The heavy lead ball smashed into the chest of the man in the forefront of the attackers and drove him backwards off his feet.

  Preacher dropped the rifle butt first on the creek bank so dirt wouldn’t foul the barrel. His hands swept toward the pistols tucked behind the broad leather belt around his waist as he shouted, “Get down!”

  The young Indian man tackled the woman from behind and bore her to the ground. Preacher’s pistols came up and roared. Smoke and flame spurted from the muzzles as they sent their double-shotted loads over the heads of the fleeing pair.

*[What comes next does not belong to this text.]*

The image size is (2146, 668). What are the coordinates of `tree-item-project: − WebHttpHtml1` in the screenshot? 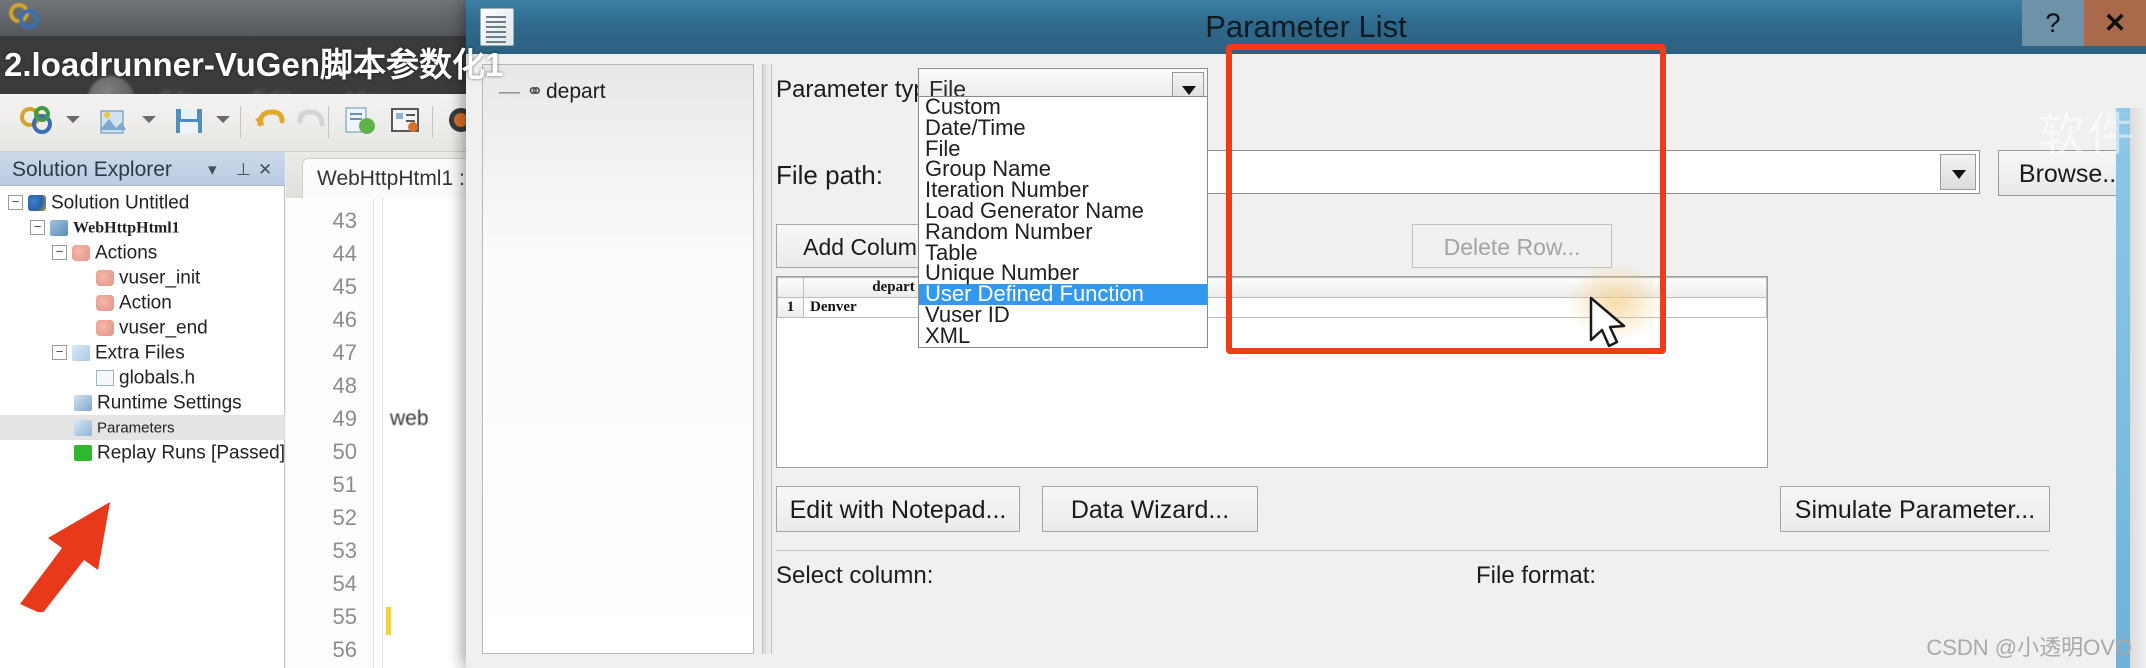 It's located at (142, 228).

  The volley cut down three more of the attackers, although one appeared only wounded as a ball ripped through his thigh. Preacher dropped the empty pistols next to the rifle. Two more pistols were in his saddlebags, loaded and primed, but it would take too long to reach them.

  He jerked his tomahawk from behind his belt and charged across the creek, water splashing around his feet and legs as he charged. Dog was right beside him, growling and snarling.

  Like a streak of gray fur and flashing teeth, the big cur leaped on one of the attackers and took him down. The man began to scream as Dog ripped at his throat, but the sound was quickly cut short.

  At the same time, the young man rolled up onto one knee, put a hand on the woman’s shoulder for a second in a signal for her to stay down, and then plucked an arrow from the quiver on his back and fitted it to his bowstring. A loud twang sounded as he let it fly.